Alternative to the mainstream at Shrewsbury Folk Festival

Thousands of folk fans descended on Shrewsbury at the end of August for a long weekend of Morris dancing, ukuleles and fresh takes on traditional folk. It’s a festival of classic music although with a modern twist as live web streams broadcast the event all over the world to those who couldn’t be there, which allowed messages from as far as Australia to be read out on the main stage.

During the first few days there were such folk musicians as Adrian Edmondson and the Bad Shepherds, Afro Celt Sound System and Cara Dillon. Monday was the last day of the festival and certainly the highlight as four different musical styles hit the stage to entertain the masses for five hours of fantastic folk.

First up were five piece folk band Mawkin:Causley making their last performance after three and a half years together. The set was fantastic with frontman Jim Causley proving himself as an extremely talented singer who showered the audience with charisma and offered delightful explanations to each song. Their last performance was certainly a knock out show which added great youthful energy to the traditionally inspired songs.

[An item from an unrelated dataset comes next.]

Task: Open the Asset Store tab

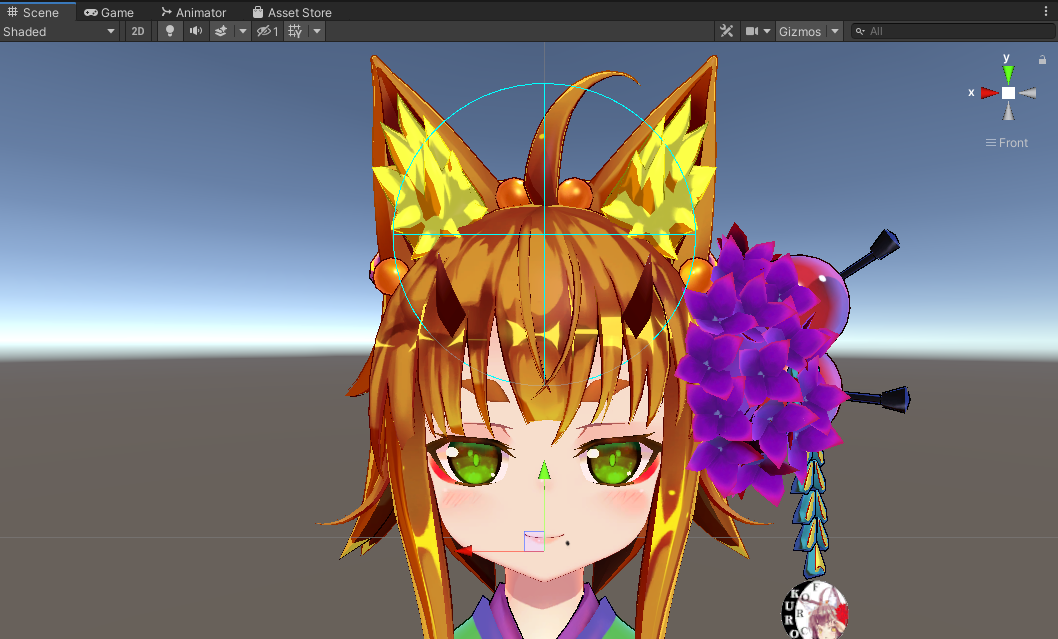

Mawkin:Causley performed their last ever show at Shrewsbury Folk Festival. Photo: Samantha Viner

Blues man Hans Theessink took the festival in a more country blues direction. Sat in the middle of the large stage it was just him, a guitar and a harmonica. The blues vibe was very heartfelt and the technicalities of his playing were very impressive although the set did seem a little long for just one man.

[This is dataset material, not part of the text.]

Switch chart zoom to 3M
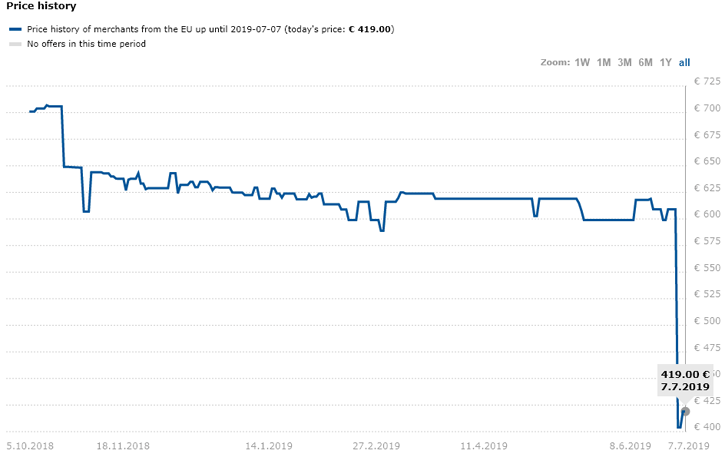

The only let down of the line up would have to be John Otway and Wild Willy Barrett. Billed as “very funny” in the festival programme it seemed promising but upon sitting through an hour long set of questionable performances you fail to see the funny side.

The duo were accompanied by a bin, which apparently made a funny noise every time it was closed, which soon got old and quite frankly annoying. Through the self deprecating ‘humour’ and destruction of instruments you could see a glimpse of actual talent which, if used to it’s full potential, could be a great thing. There were a few laughs from around the tent but who knows what they were laughing at.

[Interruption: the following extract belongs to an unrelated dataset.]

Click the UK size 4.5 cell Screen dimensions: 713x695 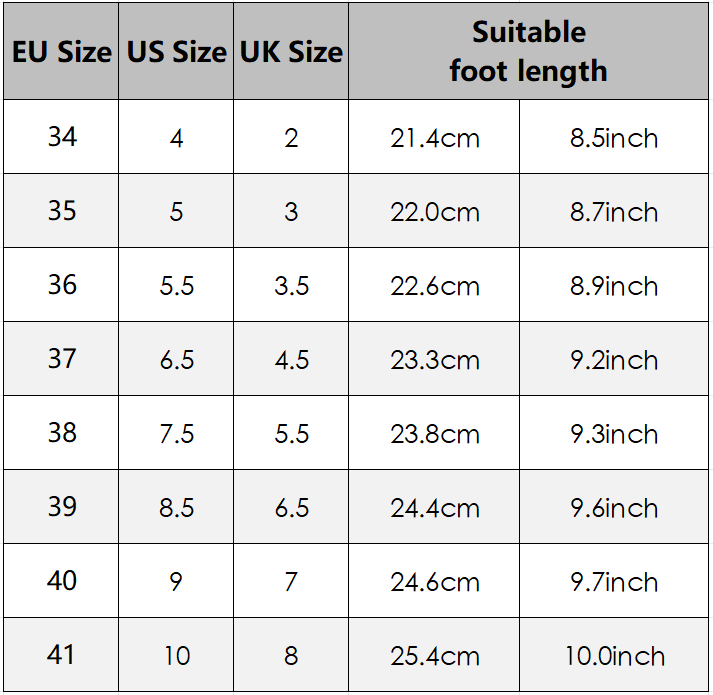[x=291, y=360]
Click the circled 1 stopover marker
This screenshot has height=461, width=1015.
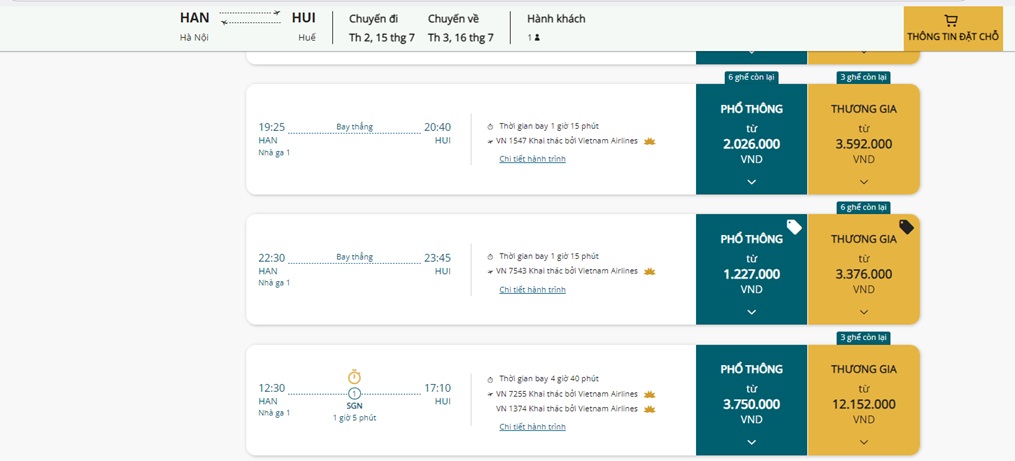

Bellowhead gave a stunning peformance with their big band folk. Phot: Samantha Viner

Thankfully other acts fared better as Bellowhead were an absolute triumph. The 11 piece band started back in 2004 and since then have gone on to win Best Live Band three times at the BBC Folk Awards and from their performance was is obvious why.

Their fantastic twist on folk got the whole tent dancing although there was no dance floor to be broken like at previous shows. After finishing their highly energetic set, made up of new and old tracks, the audience cheered for an amazing two encores. Spiers, Boden and co played a fantastic set with the whole band swapping and changing instruments regularly to give a unique sound that no other contemporary folk band has managed to equal.

With Bellowhead it’s difficult to even categorise them as folk as their big band sound and dance numbers leave this label behind. This energy and distinctive sound means that Bellowhead really are one of the best live musical acts around at the moment.

Shrewsbury Folk Festival was a great success from the live web streaming to the acts themselves, making it a great alternative weekend to be enjoyed by the whole family.